**** AVAILABLE RECORDS

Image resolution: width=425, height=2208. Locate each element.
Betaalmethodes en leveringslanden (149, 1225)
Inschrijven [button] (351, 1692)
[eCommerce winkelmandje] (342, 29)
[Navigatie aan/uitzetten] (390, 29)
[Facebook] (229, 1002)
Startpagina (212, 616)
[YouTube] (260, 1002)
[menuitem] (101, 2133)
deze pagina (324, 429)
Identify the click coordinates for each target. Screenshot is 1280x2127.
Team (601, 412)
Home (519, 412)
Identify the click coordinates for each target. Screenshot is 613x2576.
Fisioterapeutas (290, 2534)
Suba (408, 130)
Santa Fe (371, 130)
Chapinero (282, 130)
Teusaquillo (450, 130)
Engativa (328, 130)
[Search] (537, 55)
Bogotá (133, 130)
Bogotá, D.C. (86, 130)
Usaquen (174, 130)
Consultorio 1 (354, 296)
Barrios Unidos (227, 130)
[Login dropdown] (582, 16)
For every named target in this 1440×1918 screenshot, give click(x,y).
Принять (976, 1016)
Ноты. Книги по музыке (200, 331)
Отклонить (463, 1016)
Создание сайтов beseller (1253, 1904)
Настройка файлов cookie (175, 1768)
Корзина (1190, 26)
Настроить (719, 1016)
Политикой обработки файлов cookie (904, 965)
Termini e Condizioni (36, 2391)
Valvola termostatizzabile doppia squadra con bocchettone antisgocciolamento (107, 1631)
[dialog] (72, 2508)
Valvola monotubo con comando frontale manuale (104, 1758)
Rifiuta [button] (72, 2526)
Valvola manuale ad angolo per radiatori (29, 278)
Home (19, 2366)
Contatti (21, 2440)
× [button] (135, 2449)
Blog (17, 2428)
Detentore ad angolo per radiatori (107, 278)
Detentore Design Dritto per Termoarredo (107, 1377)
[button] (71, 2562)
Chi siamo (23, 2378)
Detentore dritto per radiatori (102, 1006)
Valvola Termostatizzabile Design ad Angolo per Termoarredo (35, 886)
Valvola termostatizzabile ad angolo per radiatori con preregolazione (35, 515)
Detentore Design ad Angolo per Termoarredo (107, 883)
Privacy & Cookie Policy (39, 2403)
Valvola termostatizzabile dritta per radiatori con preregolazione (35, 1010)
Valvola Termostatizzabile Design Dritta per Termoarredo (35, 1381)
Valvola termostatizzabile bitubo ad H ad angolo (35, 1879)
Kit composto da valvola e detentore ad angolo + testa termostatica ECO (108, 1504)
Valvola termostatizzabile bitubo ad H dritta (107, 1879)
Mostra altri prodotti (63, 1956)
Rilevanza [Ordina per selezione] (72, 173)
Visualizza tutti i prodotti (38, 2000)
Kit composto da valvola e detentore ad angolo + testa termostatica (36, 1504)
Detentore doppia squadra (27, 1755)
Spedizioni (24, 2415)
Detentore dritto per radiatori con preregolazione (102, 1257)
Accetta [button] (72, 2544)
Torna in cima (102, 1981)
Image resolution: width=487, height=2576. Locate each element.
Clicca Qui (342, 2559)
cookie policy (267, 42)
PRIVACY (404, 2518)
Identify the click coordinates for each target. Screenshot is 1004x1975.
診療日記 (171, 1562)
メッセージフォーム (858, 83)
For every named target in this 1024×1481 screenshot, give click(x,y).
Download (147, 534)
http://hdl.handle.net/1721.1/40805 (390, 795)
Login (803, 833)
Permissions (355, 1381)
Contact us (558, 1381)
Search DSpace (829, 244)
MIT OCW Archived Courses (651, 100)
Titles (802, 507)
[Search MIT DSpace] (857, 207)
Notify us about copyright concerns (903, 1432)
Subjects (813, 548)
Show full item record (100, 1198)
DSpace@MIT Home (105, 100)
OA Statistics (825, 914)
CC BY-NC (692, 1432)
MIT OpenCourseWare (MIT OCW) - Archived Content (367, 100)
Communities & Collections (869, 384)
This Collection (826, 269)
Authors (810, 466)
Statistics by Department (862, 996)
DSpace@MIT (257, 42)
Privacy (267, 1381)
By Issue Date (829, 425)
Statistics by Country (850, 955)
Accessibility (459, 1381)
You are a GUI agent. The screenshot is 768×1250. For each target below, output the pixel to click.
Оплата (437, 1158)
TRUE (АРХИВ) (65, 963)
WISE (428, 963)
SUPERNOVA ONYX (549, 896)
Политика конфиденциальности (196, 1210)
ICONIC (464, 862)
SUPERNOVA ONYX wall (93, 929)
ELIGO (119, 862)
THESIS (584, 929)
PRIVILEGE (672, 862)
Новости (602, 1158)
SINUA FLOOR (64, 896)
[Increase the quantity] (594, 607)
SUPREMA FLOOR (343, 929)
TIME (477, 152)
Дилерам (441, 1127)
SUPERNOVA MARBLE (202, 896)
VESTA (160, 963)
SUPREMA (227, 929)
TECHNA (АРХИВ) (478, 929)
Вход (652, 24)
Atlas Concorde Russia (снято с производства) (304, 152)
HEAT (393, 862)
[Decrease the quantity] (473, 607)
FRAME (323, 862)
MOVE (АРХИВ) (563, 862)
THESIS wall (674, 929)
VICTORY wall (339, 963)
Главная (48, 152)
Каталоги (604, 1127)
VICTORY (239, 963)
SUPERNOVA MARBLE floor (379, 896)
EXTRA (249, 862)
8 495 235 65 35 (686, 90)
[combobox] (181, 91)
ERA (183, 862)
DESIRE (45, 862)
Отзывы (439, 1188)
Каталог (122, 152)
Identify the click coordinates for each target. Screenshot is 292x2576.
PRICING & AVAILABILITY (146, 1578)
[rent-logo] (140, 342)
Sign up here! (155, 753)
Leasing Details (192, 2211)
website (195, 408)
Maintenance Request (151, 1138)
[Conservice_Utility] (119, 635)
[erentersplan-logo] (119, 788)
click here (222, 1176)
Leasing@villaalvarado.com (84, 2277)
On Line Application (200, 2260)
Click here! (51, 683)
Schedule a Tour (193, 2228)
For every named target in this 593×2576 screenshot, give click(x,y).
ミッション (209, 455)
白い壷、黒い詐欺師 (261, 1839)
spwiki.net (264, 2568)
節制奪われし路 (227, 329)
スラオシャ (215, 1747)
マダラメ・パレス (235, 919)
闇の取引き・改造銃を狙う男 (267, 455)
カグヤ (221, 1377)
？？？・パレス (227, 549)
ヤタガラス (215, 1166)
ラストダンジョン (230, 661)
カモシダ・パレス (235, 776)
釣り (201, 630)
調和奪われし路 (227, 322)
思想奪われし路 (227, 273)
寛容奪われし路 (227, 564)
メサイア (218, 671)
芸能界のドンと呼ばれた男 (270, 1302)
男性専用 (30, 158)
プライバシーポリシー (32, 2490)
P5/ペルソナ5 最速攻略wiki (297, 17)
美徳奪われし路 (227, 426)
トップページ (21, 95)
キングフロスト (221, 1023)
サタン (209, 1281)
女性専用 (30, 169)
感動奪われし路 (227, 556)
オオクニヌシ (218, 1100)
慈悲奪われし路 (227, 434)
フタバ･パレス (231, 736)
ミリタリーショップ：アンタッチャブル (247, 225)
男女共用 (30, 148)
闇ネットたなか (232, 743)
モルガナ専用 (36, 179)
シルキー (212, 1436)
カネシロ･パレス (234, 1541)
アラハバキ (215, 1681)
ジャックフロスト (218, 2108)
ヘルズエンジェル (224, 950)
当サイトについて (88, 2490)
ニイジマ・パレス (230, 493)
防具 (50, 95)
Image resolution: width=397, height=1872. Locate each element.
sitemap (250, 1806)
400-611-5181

********

SET EXERCISE - Give back the lines from the one with "節制奪われし路 (227, 329)" through the one with "メサイア (218, 671)", changing "ラストダンジョン" to "最終ダンジョン" and leaving everything else as it is.

WRITTEN REPLY -
節制奪われし路 (227, 329)
スラオシャ (215, 1747)
マダラメ・パレス (235, 919)
闇の取引き・改造銃を狙う男 (267, 455)
カグヤ (221, 1377)
？？？・パレス (227, 549)
ヤタガラス (215, 1166)
最終ダンジョン (230, 661)
カモシダ・パレス (235, 776)
釣り (201, 630)
調和奪われし路 (227, 322)
思想奪われし路 (227, 273)
寛容奪われし路 (227, 564)
メサイア (218, 671)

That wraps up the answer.